[[ RECORDS FOR THIS EXERCISE, beginning ]]
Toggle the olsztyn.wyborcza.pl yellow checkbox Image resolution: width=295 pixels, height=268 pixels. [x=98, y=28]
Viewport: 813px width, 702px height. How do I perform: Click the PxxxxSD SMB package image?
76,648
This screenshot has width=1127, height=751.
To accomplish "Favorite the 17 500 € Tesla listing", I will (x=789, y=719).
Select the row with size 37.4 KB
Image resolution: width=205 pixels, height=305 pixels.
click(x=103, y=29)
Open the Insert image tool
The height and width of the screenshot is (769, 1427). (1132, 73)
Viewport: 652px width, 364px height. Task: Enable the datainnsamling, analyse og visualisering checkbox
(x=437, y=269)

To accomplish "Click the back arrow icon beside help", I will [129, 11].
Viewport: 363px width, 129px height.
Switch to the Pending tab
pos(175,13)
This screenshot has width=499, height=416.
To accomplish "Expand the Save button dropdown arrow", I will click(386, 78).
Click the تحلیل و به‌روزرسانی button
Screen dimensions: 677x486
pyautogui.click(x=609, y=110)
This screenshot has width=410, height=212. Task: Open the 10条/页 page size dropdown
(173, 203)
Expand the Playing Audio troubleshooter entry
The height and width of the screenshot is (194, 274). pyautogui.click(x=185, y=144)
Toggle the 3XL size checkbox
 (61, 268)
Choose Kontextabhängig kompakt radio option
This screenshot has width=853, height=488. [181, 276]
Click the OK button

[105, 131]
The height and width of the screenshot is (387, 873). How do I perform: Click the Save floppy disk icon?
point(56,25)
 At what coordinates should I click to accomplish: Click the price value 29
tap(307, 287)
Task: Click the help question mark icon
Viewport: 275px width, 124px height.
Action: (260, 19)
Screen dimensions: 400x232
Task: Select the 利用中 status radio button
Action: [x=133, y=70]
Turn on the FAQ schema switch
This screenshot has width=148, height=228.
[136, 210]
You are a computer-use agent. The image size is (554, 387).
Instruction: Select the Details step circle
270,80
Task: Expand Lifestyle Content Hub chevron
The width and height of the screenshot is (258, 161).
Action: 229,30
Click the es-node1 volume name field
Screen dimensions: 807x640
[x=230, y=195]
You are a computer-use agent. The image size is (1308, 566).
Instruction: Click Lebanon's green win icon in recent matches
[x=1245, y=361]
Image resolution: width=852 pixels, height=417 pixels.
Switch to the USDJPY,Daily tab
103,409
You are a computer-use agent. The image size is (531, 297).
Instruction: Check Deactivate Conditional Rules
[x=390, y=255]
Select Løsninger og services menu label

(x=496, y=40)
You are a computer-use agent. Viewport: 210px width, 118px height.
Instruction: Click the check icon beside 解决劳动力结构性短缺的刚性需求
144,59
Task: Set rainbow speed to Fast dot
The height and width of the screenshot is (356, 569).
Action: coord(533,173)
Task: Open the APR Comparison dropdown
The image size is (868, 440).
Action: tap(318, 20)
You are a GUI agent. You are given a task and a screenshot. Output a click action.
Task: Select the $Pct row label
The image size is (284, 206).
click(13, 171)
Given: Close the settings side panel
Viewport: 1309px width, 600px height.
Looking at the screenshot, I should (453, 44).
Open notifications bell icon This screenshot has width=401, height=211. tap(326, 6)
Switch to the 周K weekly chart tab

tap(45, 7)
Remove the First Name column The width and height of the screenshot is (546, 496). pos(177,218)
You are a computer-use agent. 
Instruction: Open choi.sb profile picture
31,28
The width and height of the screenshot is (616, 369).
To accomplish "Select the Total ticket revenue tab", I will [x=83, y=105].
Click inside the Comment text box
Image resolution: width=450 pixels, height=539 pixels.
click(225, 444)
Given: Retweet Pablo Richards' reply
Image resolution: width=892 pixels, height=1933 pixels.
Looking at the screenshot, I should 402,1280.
[[ RECORDS FOR THIS EXERCISE, end ]]
:: EXERCISE OBJECTIVE ::
Could you set down, exactly as written, the lines above between the one holding "Viewport: 275px width, 124px height." and the one holding "Task: Expand Lifestyle Content Hub chevron", inclusive, and nothing more?

:: SOLUTION FOR THIS EXERCISE ::
Viewport: 275px width, 124px height.
Action: (260, 19)
Screen dimensions: 400x232
Task: Select the 利用中 status radio button
Action: [x=133, y=70]
Turn on the FAQ schema switch
This screenshot has width=148, height=228.
[136, 210]
You are a computer-use agent. The image size is (554, 387).
Instruction: Select the Details step circle
270,80
Task: Expand Lifestyle Content Hub chevron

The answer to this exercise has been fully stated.